Problem description: Line tally for the word "options": count the lines below that contain it and reply with the number alone.

Records for this exercise:
"""

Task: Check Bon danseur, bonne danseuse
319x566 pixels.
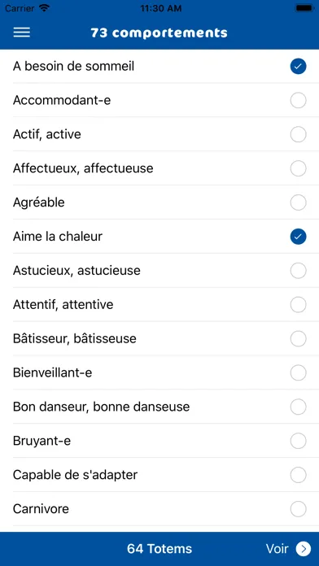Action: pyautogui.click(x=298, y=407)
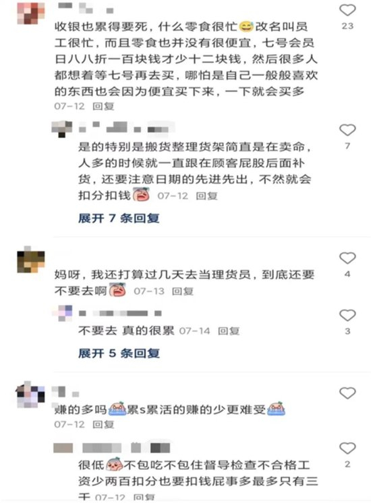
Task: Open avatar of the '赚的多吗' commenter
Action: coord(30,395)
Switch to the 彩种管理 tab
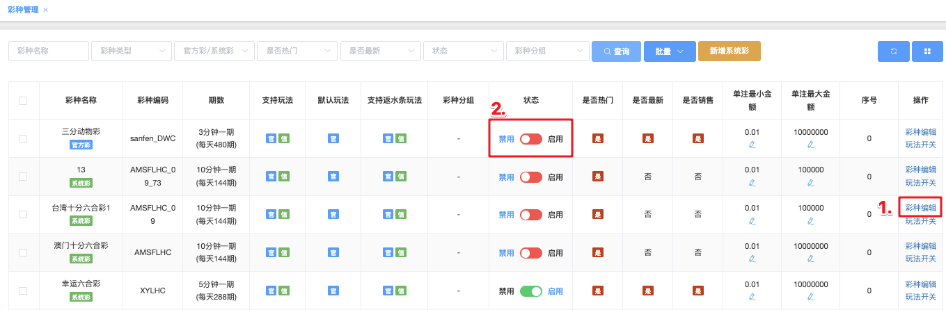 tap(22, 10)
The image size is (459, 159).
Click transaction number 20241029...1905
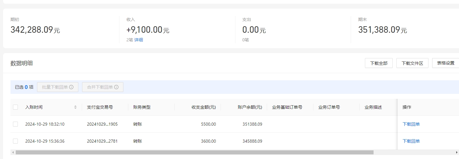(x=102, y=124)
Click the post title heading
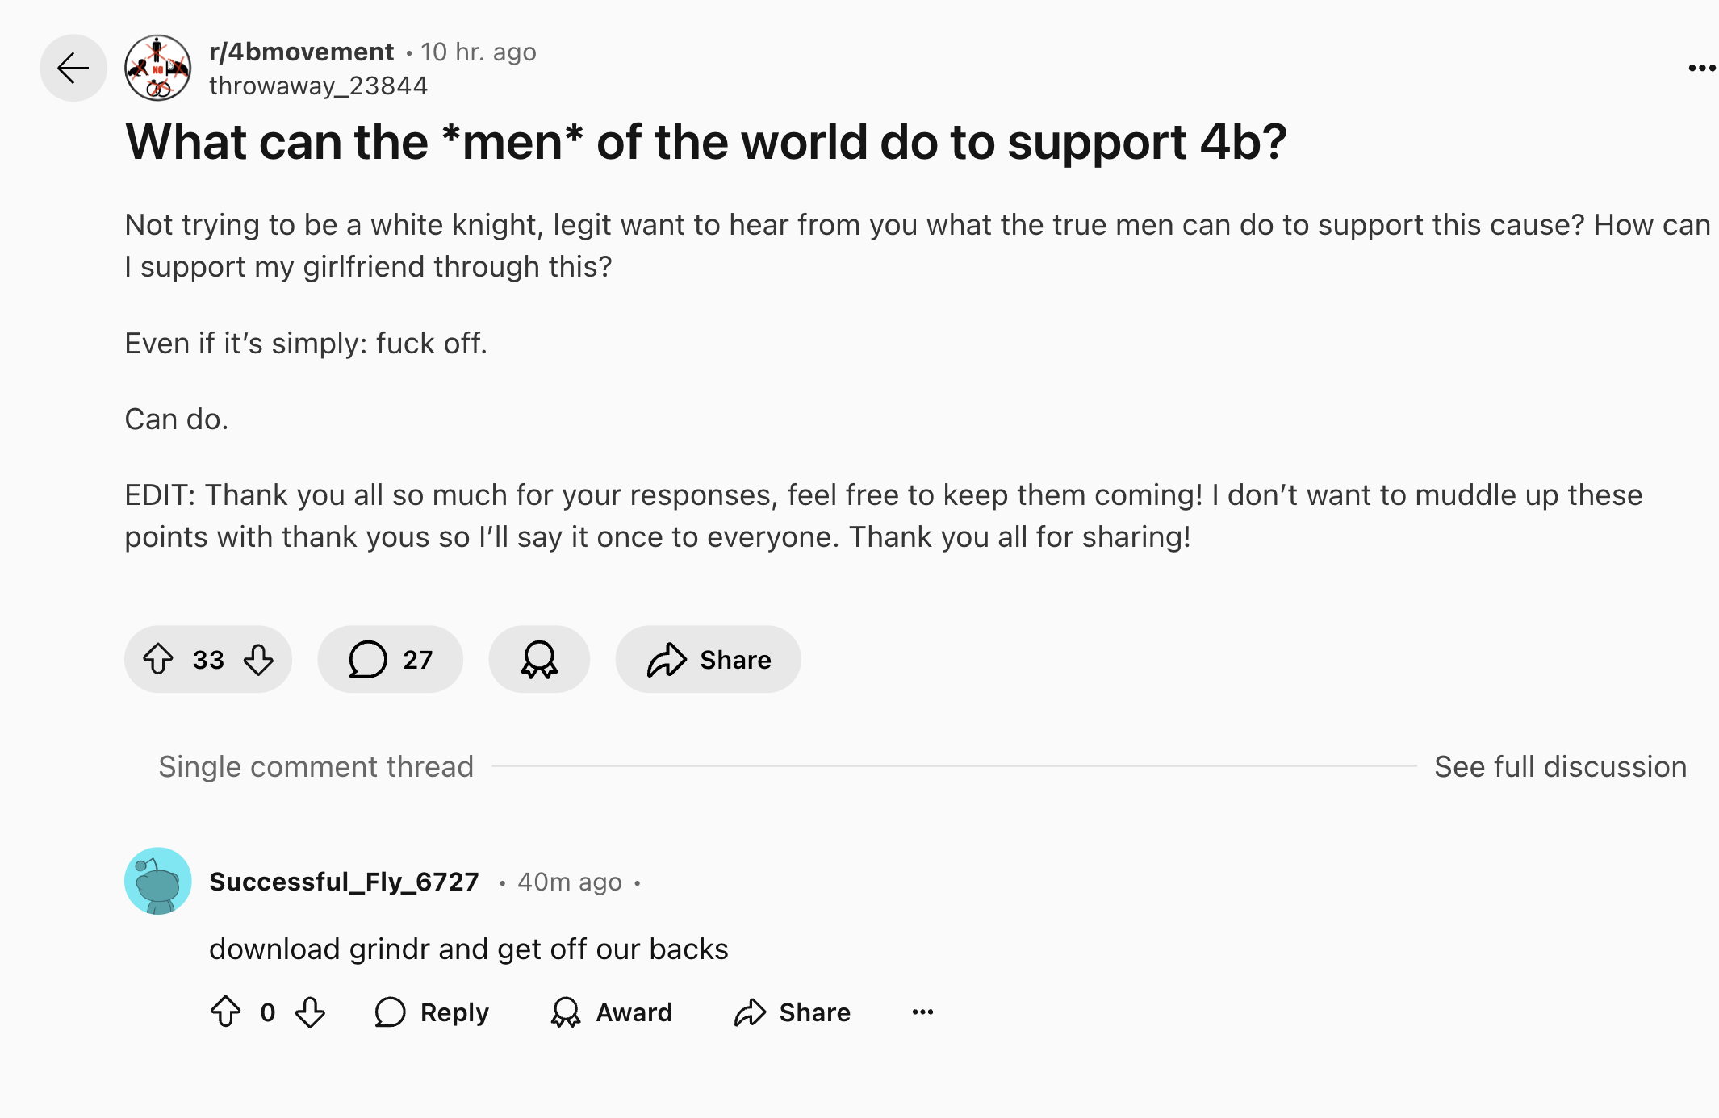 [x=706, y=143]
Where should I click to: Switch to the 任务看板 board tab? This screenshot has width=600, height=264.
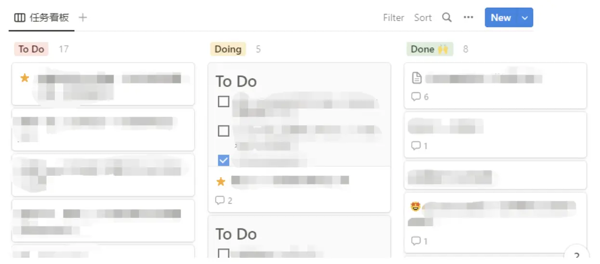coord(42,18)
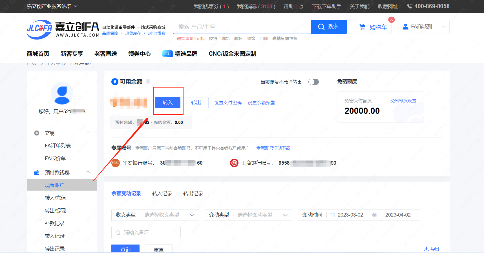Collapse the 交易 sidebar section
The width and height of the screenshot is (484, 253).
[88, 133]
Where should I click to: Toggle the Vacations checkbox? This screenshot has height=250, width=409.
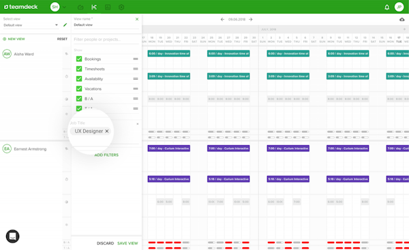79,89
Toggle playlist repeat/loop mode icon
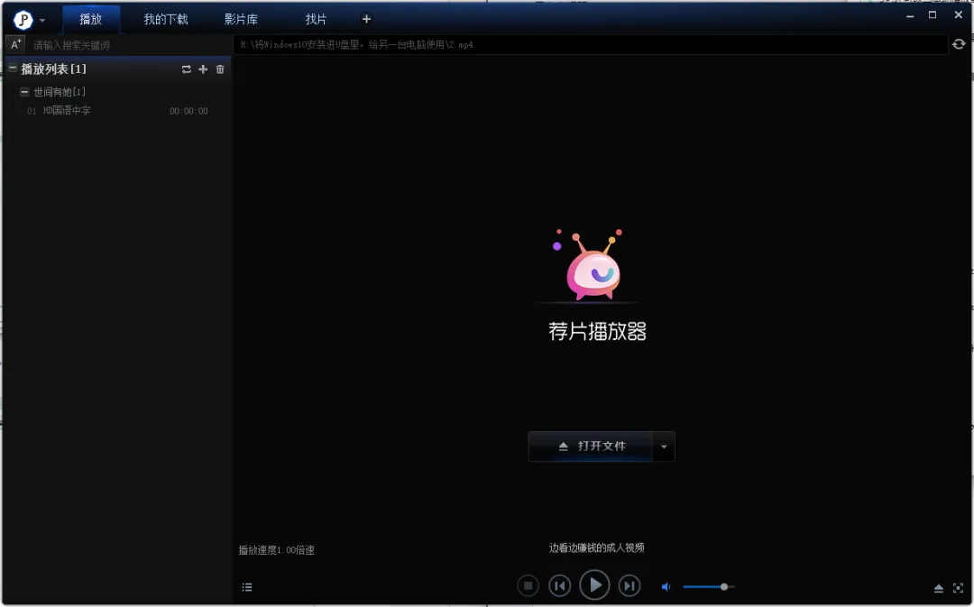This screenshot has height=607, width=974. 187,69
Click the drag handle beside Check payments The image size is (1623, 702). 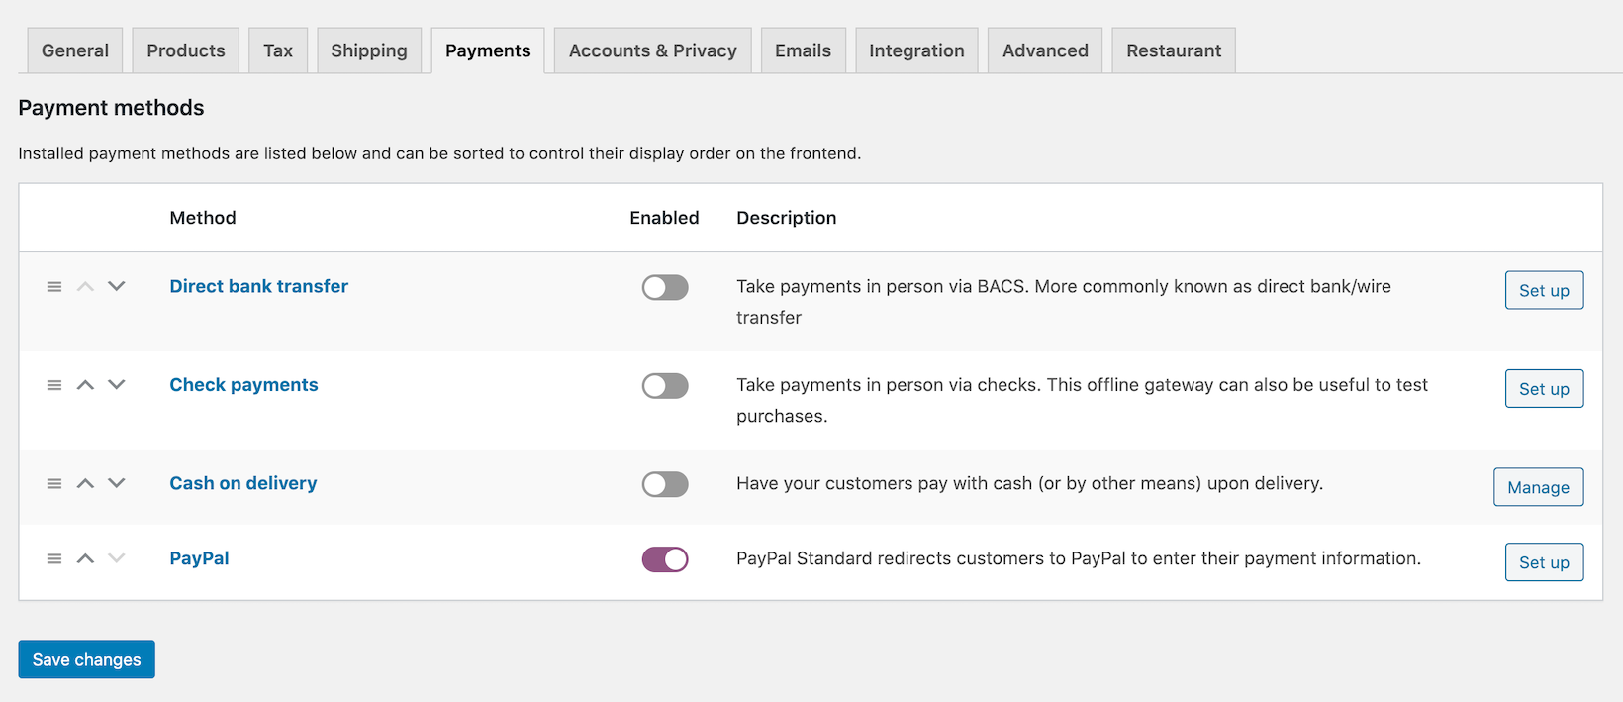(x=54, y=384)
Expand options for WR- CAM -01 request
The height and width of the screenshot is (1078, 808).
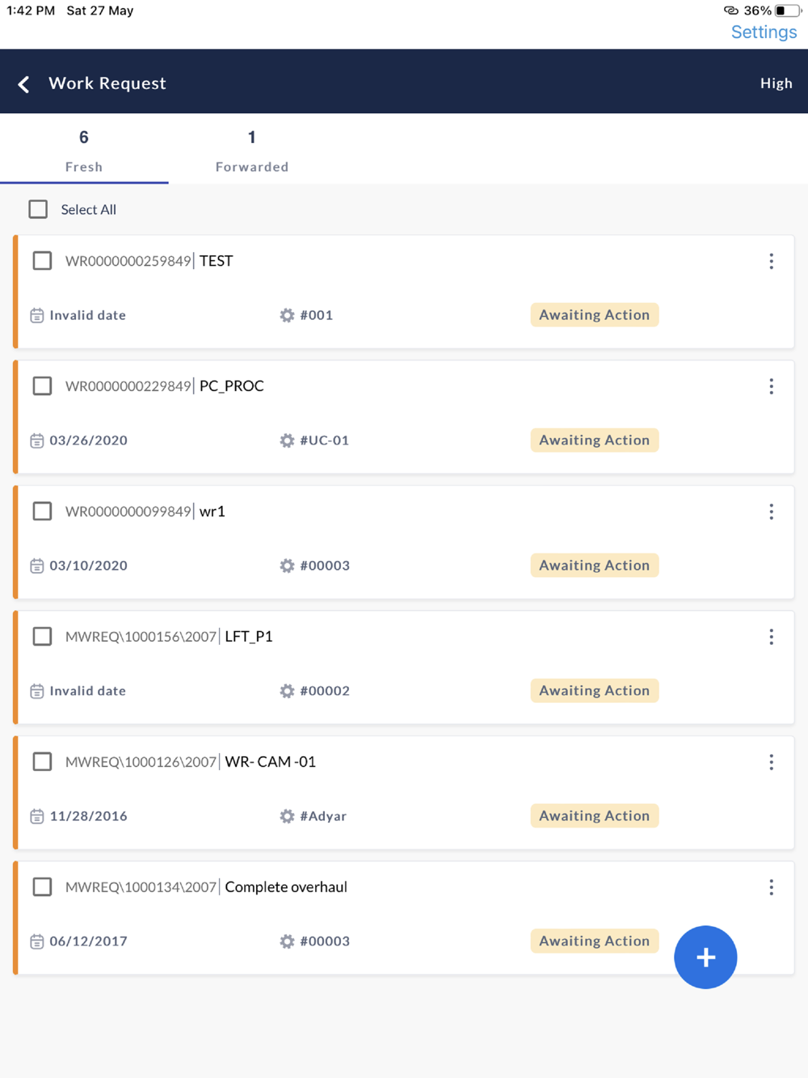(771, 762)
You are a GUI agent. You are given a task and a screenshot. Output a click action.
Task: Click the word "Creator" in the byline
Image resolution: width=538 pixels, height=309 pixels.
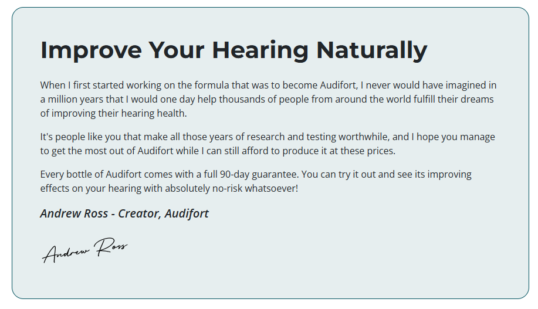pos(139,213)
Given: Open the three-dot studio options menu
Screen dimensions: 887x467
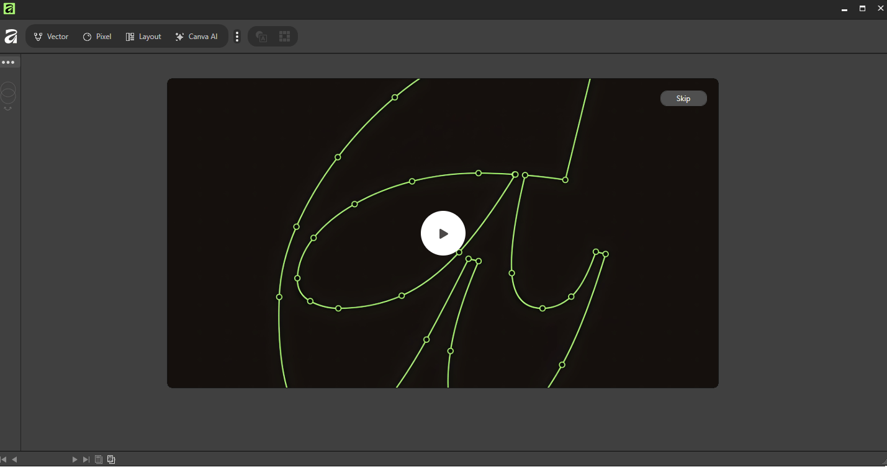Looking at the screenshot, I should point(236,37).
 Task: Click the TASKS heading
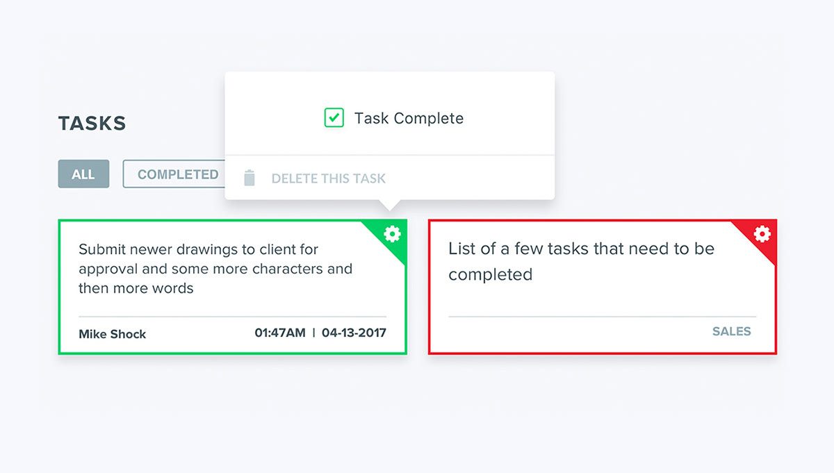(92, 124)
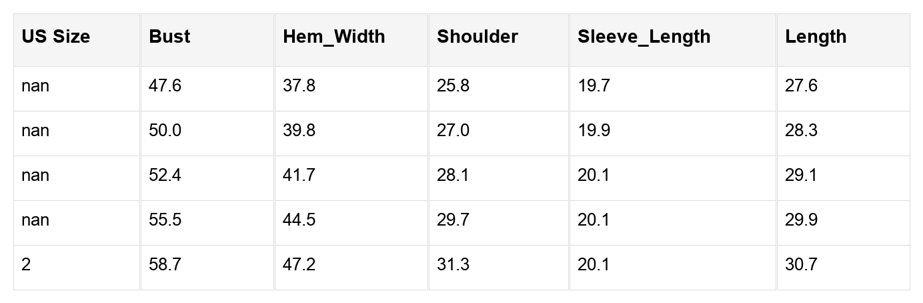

"""

Exercise output: 2